◆ The problem
Starting at the line containing "This screenshot has height=748, width=1476." and ending at the line containing "Action: tap(208, 824)", arrange the items below as a two-column CSV with columns instruction and location. Make one row per item, putting its text under instruction and its answer under location, each in a single quoted field with line breaks turned into spaces.

--- Start of Given records ---

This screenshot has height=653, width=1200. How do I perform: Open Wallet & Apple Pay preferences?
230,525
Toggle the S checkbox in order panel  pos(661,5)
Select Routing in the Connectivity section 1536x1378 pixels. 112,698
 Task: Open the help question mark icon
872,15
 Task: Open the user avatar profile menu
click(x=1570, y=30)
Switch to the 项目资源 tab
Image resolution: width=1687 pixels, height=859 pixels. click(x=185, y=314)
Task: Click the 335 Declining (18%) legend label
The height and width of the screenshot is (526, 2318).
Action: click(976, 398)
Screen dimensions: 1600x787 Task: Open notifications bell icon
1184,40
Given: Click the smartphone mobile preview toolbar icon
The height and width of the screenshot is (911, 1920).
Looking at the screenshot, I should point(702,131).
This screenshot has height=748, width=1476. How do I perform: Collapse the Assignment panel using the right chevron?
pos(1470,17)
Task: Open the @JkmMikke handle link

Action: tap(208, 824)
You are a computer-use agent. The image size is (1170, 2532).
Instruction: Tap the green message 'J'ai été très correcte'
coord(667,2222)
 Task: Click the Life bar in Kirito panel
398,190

--- End of Given records ---

◆ Response to the exercise
instruction,location
"This screenshot has height=748, width=1476. How do I perform: Collapse the Assignment panel using the right chevron?","pos(1470,17)"
"Task: Open the @JkmMikke handle link","Action: tap(208, 824)"